State New Iowans committee calls for ban on human trafficking, expanded ESL teaching
On the heels of a recent public hearing conducted in Storm Lake, a legislative study committee on New Iowans on Monday issued a stack of recommendations calling for efforts to better assimilate immigrants.
Key points include a specific ban on human trafficking as a means to target those who profit on the dangerous practice of smuggling illegal immigrants, and a call for expanded efforts to teach English as a Second Language.
The committee is also calling for new incentives to increase the number of police officers, teachers and medical personnel who are trained to be bilingual.
Local state representative Mary Lou Freeman served on the committee, which she said was originally assembled to look into workforce development, but later expanded on its social role.
While some federal lawmakers are speaking of issues such as barbed-wire fences across the U.S./Mexico border, Freeman said her group looked for the upside in Iowa immigrants.
"We need to do something positive," she said. "It's easy to get the headlines with negative things. Our feeling is to let the feds take care of their own problems and focus on improving people's situation in Iowa."
That process got a headstart in Storm Lake, one of Iowa's first communities to deal with major immigration. "Programs like Head Start and after-school academies in Storm Lake should serve as the model for the rest of the state to follow," Freeman said. "I can tell you that all of the commissioners were wholeheartedly very impressed with what they found going on in Storm Lake.
"Immigration has been a challenge in Storm Lake, but the community has risen to the challenge."
A strong consensus by the committee was the need for bilingual public services, especially in police and public safety.
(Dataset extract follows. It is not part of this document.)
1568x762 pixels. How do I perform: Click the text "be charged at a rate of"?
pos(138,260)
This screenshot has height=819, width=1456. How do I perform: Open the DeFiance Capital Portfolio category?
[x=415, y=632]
At the last moment on Monday, the committee decided to add the medical field to police and education as areas to recommend incentives.
"We need some way to attract bilingual people to some of the more rural or low-income city areas," Freeman said.
The recommendations that the committee will pass to the governor would certainly help in Storm Lake, Freeman feels, in expanded periods for English as a Second Language students and in help for adult ESL programs.
The committee did dodge one divisive issue - driving rights and mandatory ID cards for new immigrants. They will instead ask the governor to convene a more in-depth study on those issues.
If there is one thing lacking in the recommendations, Freeman admits, it is attitude to go with the mechanics of positive immigration. "We will need to make it easier for the communities to accept the new Iowans, and that will mean things like mentoring, and new ways to help them learn how to properly use our health system."
Sen. Joe Bolkcom, D-Iowa City, co-chairman of the committee, said there's broad criticism of the nation's immigration laws, but little the Legislature can do about those. That means lawmakers should focus on areas where they can have an impact, he said.
The committee also held hearings in Des Moines, Ottumwa and Davenport - all cities which have seen a sharp increase in immigrants, particularly Hispanics - to gather public comment on the state's immigration laws.
"The Iowa communities affected by new Iowans thus far are clearly telling us that the first thing the state needs to do is expand efforts to help people learn English," said Bolkcom.
The recommendation would expand English programs in elementary and secondary school, but also calls for additional preschool and adult training.
"As you go up in age, it is more difficult," said Sen. Maggie Tinsman, R-Davenport.
While most of the discussion was about teaching children, Rep. Jim Hahn, R-Muscatine, said lawmakers must also find ways to help adults become fluent in the language.
"I think it's important that we try to get it to people who are older," said Hahn. "We've got programs out there that we could build on."
Sen. Matt McCoy, D-Des Moines, said pressure to increase spending on language training programs has grown since the Legislature passed a measure declaring English the official language of the state.
"If we are going to say that, we ought to put our money where our mouth is," said McCoy.
Tinsman pushed for the ban on human trafficking, saying she met with State Department officials who urged states to pass laws on the issue.
While Congress passed an anti-trafficking measure in 2002, federal officials are swamped with immigration issues, she said.
"They can't possibly police the whole United States," said Tinsman.
She said nine states have passed similar laws, including Illinois, Missouri and Kansas in the Midwest.
"We have to make a strong statement that we will not tolerate slavery," said Tinsman. "We need to make our communities aware, and we need legislation."
Freeman agreed. "This was an eye-opening experience."